[Source data]

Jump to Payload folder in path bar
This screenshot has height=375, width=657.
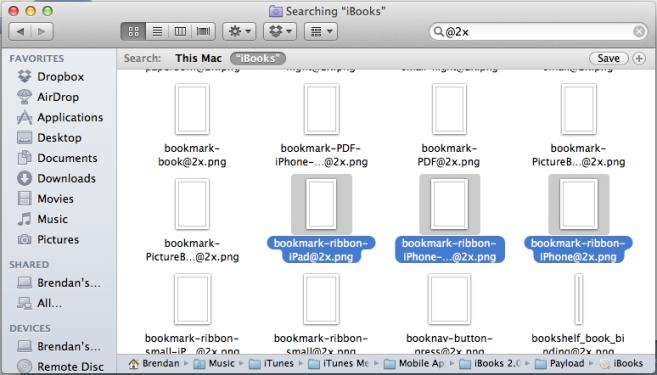pos(561,363)
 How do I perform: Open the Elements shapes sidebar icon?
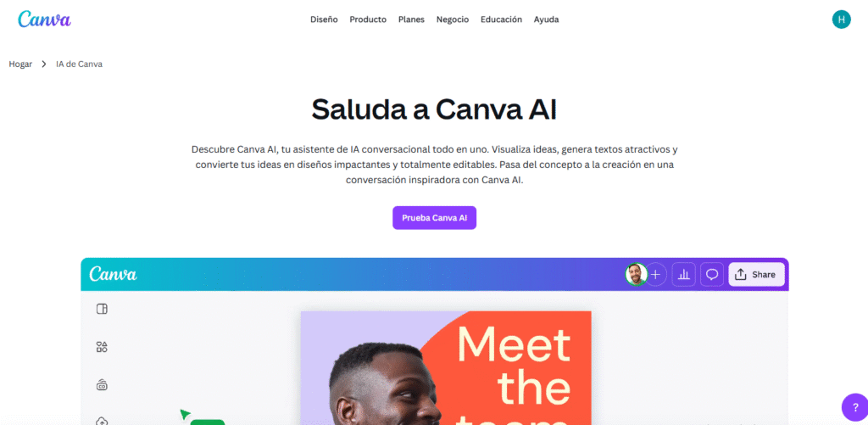click(x=102, y=347)
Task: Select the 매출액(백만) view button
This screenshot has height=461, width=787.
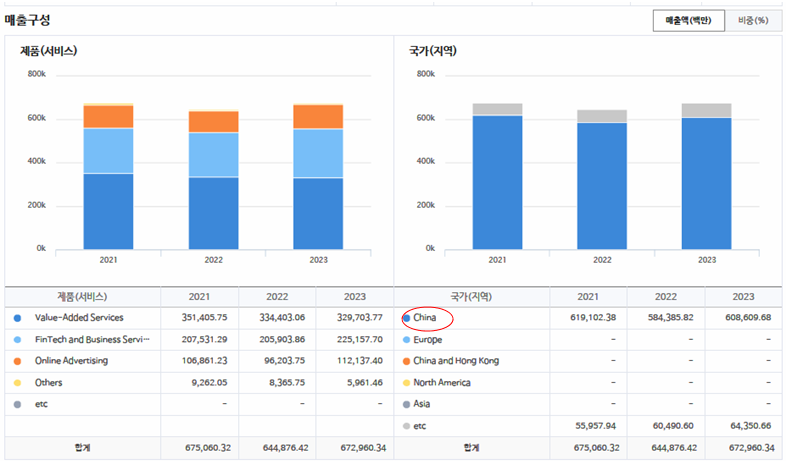Action: point(688,21)
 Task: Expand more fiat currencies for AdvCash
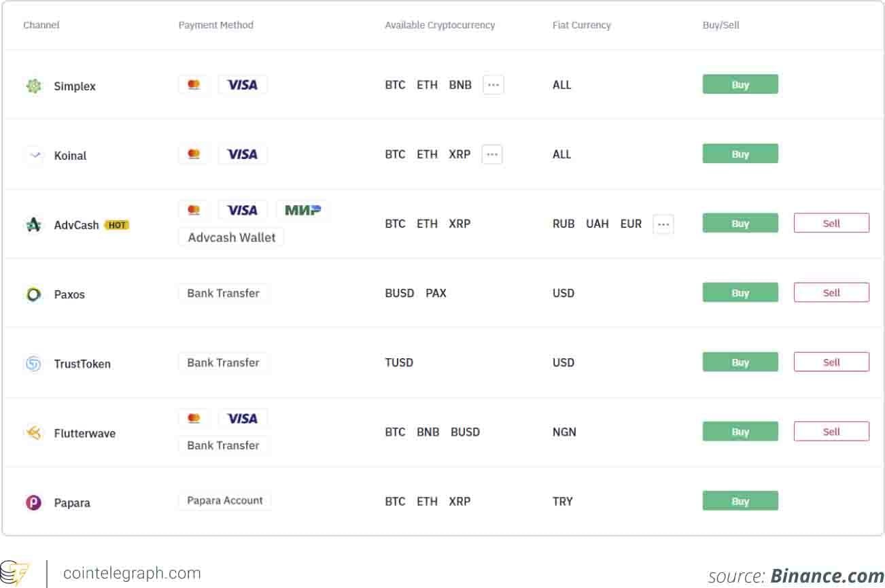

#### Required work:
Output the entries above exactly as given, but strip out the pictures.

#### Exercise solution:
Jump to Payload folder in path bar
This screenshot has height=375, width=657.
pos(561,363)
 How do I perform: Open the Elements shapes sidebar icon?
click(x=102, y=347)
Task: Select the 매출액(백만) view button
This screenshot has height=461, width=787.
Action: point(688,21)
 Task: Expand more fiat currencies for AdvCash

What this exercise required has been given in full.